» Written problem
Rewrite the listing below with "input field" changed to "text box" and nothing else altered. Omit the pictures from your answer.
==== Input data ====
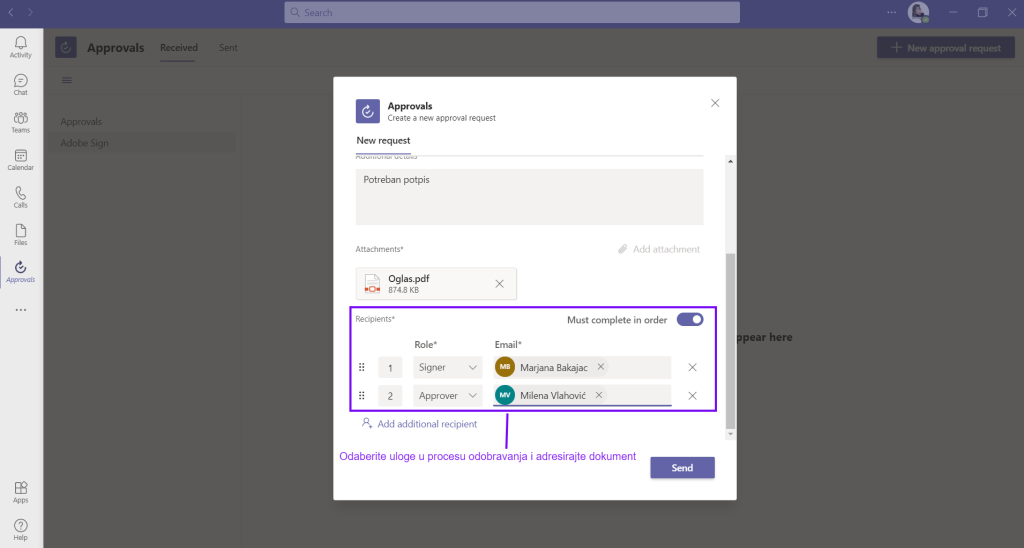Screen dimensions: 1024x548
Task: Click the Send button
Action: tap(682, 468)
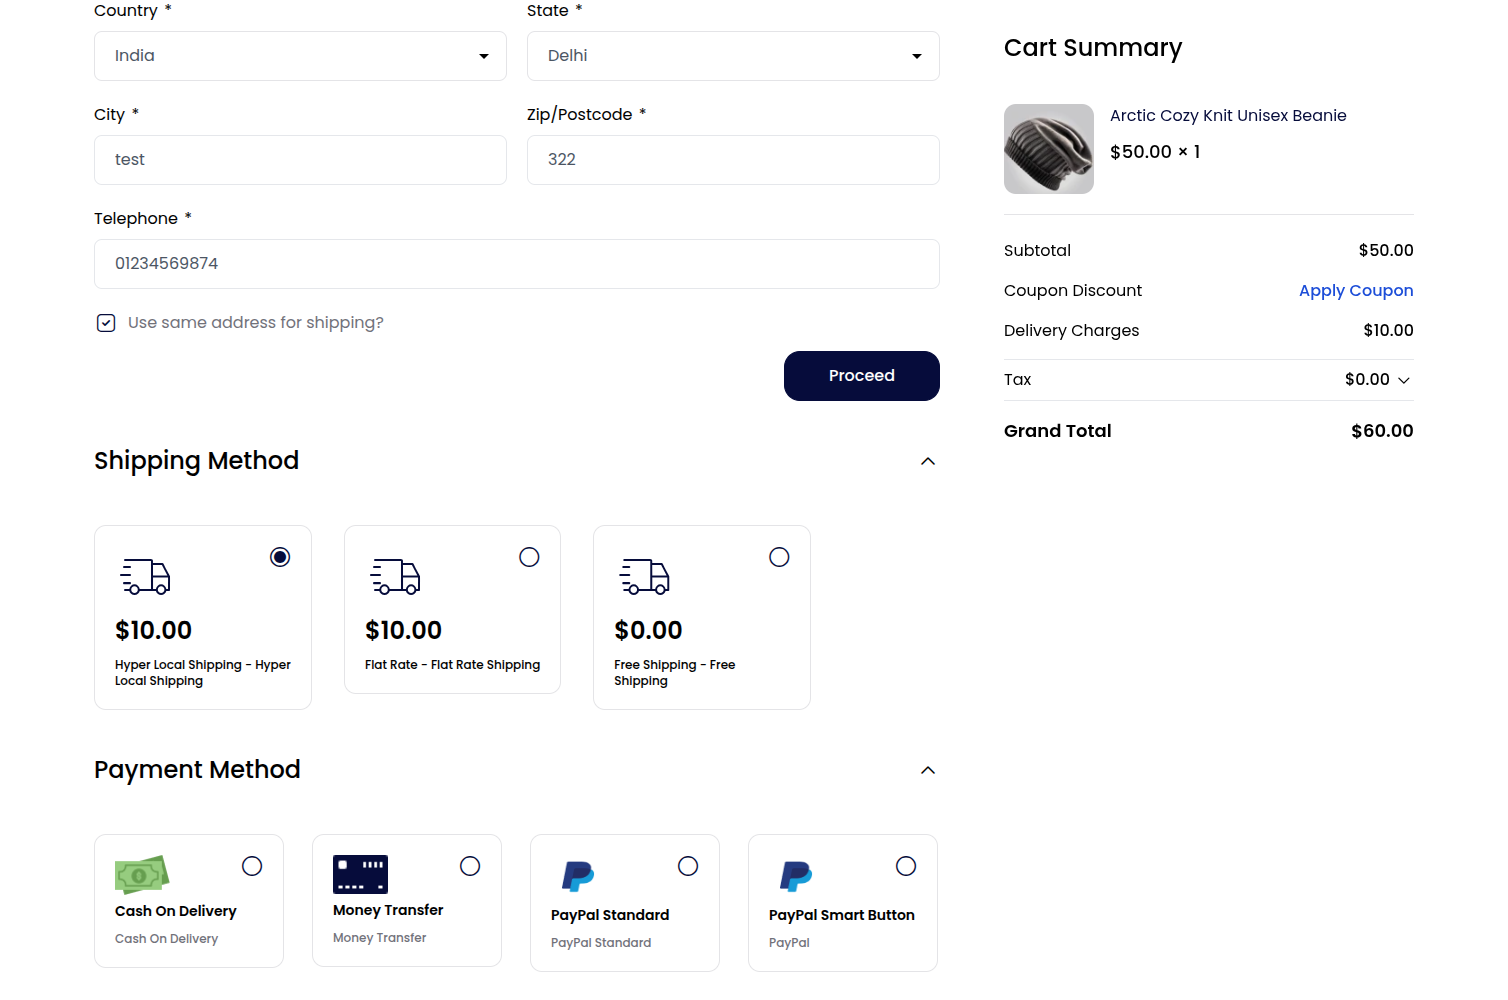Viewport: 1508px width, 1000px height.
Task: Click the Arctic Cozy Knit Beanie thumbnail
Action: pyautogui.click(x=1048, y=148)
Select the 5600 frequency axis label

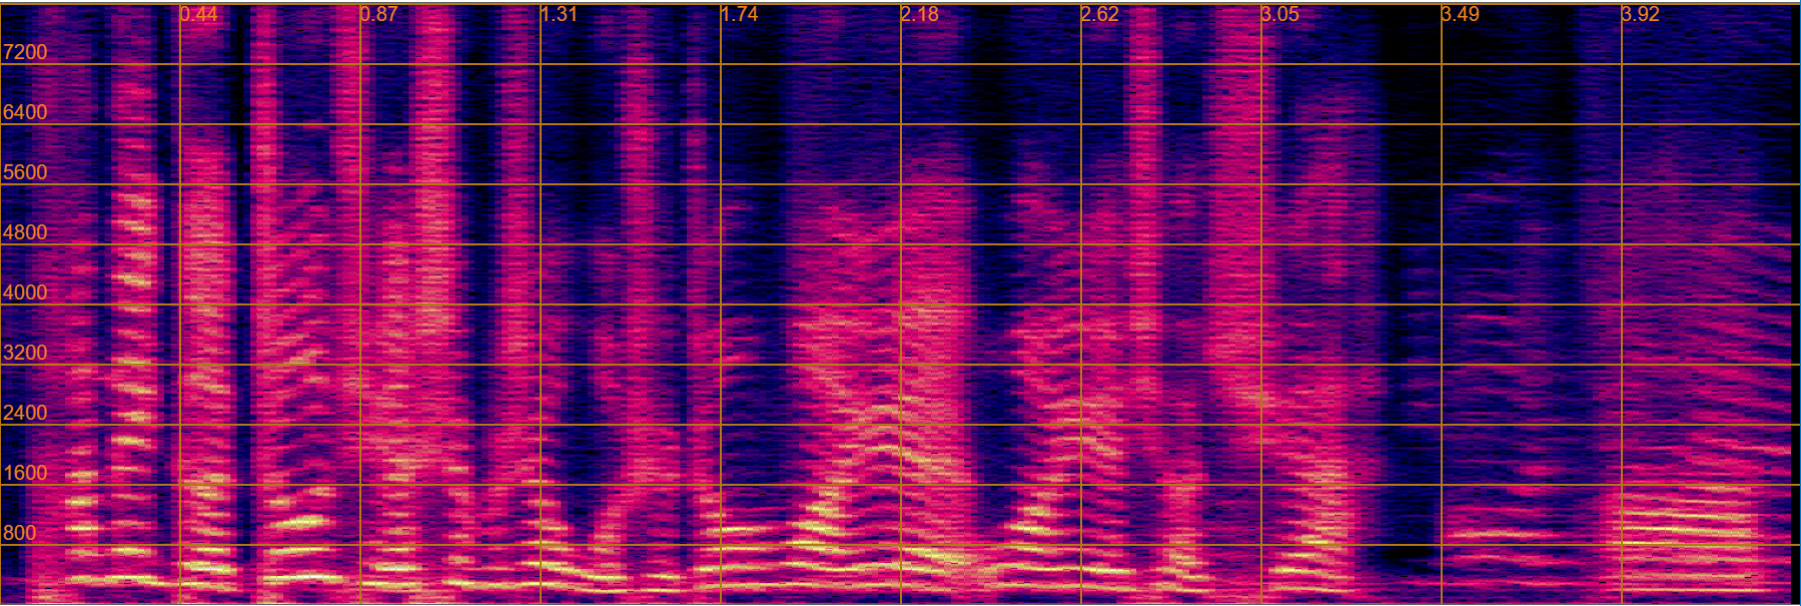pyautogui.click(x=25, y=172)
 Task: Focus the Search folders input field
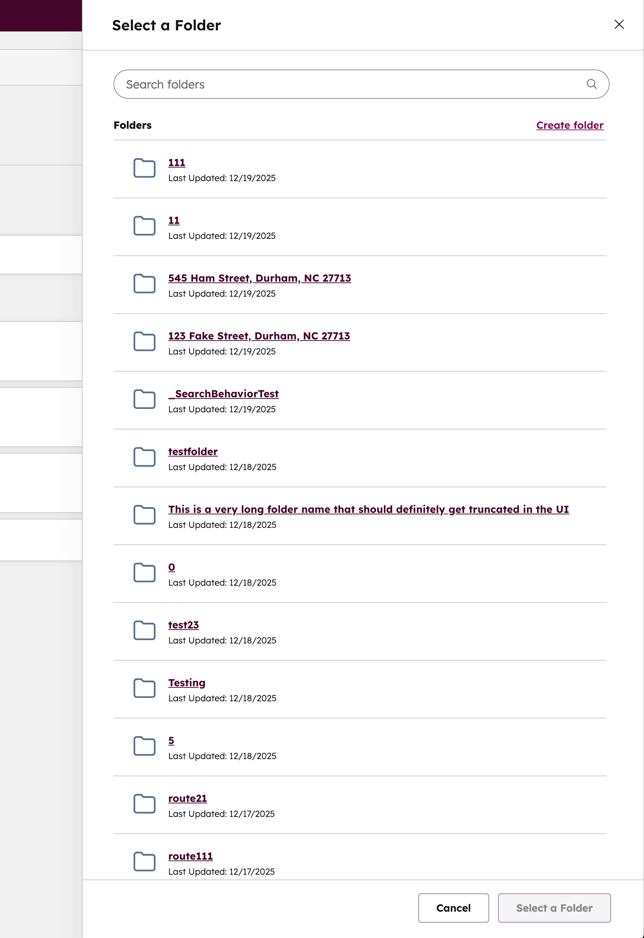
====
» Output of the task
Screen dimensions: 1024x548
Task: Click the Send button
Action: tap(682, 468)
Viewport: 1508px width, 1000px height.
Task: Click the Arctic Cozy Knit Beanie thumbnail
Action: pyautogui.click(x=1048, y=148)
Select the 5600 frequency axis label

pyautogui.click(x=25, y=172)
 Task: Focus the Search folders text box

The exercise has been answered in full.